Participation in on-farm field tours/twilight meetings describing research activities and outcomes related to this project took place at:
- University of Maryland's Crops Twilight Tour took place on August 21, 2021 (attendance 72). A handout was created and distributed at this event to further describe experimental treatments and project objectives.
- Loudon Vegetable and Fruit Twilight Meeting on July 28, 2021 (attendance 18).
The following talks/presentations disseminating research related to this project occurred:
“Creating an ecofriendly pest suppression program in sweet corn”. Northeast Integrated Pest Management (IPM) Research Update Conference. Zoom Meeting, Northeast IPM Center. March 31, 2021.
A fortuitous partnership: The tale of winter cover crops and strip tillage crusade against pests. Cornell University New York State Integrated Pest Management Academic Seminar Series. March 18, 2021. (Attendance 31).
Yurchak, V.*, A.W Leslie, C.R.R. Hooks. 2021. “Using living mulch in reduced tillage sweet corn”. Mid-Atlantic Fruit and Vegetable Convention. Virtual. Feb. 9. (Poster Presentation)
“Red clover: a memoir of a zealous cover crop, its friends and their battle with crop pests.” Virginia Tech University, Department of Entomology Seminar Series. November 05, 2020. (Attendance 45)
Participation in the following workshops:
- Workshop Title: Beginning Farmers Training Program. Presentation Title: Using cover crops and minimum tillage practices to influence insect and weed pests in vegetables. Zoom meeting, Upper Marlboro, MD, April 01, 2021. Attendance 20
Only total attendance/views was recorded for all events, so the breakdown of farmers vs: agricultural educators/service providers reached is only an estimate (approximating ~ 20% of total attendance and online views were educators/service providers).
This project supports sustainable sweet corn production by identifying a successful living mulch system that does not require strip tillage or herbicides. The reduction in both chemicals and passes through the field with a tractor can likely save farmers significant amounts of money early in the growing season. Environmental benefits include potentially increased soil health associated with greater plant diversity in the living mulch treatments, as well as benefits resulting from reduced herbicide applications and tillage.

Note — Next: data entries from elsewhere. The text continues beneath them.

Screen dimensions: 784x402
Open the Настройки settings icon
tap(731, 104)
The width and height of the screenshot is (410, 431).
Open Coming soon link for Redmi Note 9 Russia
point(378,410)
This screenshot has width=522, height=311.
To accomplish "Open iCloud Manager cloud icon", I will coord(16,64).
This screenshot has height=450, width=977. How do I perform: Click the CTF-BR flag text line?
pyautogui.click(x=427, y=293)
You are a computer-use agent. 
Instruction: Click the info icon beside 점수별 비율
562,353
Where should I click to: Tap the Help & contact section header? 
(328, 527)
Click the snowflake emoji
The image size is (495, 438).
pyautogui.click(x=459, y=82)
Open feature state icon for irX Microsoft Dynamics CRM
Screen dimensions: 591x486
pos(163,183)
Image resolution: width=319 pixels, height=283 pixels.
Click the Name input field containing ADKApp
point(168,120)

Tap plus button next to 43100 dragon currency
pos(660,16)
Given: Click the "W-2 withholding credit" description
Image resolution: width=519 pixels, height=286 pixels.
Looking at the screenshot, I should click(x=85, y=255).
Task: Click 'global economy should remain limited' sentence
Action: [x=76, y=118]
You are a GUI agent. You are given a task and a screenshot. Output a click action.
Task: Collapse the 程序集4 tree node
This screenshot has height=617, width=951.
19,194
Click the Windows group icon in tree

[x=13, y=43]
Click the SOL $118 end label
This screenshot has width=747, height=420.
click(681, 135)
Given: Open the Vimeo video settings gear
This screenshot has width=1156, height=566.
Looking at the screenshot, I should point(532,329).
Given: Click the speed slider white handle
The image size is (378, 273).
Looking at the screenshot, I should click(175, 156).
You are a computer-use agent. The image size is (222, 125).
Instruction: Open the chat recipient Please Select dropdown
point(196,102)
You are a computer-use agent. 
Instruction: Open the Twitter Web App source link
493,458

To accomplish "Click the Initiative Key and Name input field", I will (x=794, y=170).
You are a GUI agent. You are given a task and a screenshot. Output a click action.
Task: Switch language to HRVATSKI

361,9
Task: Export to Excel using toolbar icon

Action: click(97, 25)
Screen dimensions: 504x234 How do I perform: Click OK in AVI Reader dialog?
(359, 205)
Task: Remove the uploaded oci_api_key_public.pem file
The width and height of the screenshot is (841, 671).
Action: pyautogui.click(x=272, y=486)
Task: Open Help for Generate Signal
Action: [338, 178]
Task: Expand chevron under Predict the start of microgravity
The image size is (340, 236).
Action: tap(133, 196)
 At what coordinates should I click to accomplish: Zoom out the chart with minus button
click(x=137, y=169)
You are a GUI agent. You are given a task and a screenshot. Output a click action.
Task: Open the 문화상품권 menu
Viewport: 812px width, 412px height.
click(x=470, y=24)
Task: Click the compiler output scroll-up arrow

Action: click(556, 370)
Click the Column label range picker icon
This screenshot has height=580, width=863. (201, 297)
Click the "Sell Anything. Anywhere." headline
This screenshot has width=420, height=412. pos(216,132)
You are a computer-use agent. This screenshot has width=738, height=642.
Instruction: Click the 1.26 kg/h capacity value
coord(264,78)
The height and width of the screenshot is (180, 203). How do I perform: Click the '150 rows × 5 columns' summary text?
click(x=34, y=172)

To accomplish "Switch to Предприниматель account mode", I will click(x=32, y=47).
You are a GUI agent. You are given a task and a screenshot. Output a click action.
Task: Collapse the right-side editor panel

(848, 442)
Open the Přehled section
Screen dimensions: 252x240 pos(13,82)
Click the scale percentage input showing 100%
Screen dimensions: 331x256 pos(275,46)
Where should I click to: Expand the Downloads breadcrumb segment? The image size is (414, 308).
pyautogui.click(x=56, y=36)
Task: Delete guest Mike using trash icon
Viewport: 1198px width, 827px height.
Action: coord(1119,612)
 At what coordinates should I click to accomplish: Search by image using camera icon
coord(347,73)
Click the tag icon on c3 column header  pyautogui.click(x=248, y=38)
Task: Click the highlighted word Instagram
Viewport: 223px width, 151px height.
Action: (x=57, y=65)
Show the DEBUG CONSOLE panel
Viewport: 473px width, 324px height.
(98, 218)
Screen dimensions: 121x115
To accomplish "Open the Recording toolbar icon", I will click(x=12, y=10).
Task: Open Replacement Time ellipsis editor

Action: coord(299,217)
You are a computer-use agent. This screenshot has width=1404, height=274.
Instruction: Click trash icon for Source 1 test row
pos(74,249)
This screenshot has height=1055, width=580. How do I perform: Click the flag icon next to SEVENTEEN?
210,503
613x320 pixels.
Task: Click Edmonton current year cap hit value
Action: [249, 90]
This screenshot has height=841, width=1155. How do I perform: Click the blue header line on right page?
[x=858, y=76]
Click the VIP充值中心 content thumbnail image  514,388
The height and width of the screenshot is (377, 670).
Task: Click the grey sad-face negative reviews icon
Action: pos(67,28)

Overall knowledge gained from this experiment supports to integration of red clover living mulch into sweet corn production systems. A concurrent study identified excellent weed suppressive benefits associated with red clover living mulch, highlighting its ability to suppress weeds as well as conventional herbicides. A reduction in herbicide use can both save farmers money as well as reduce the overall chemical load being released into the environment. This study specifically highlighted the fact that red clover living mulch did not contribute to crop competition or increase levels of insect pest damage. Future research should investigate the use of red clover living mulch in sweet corn production on a greater scale to potentially detect more abundant populations of natural enemies. Additional studies are also investigating pollinator populations supported in this system, to determine the potential role of red clover for pollinator conservation.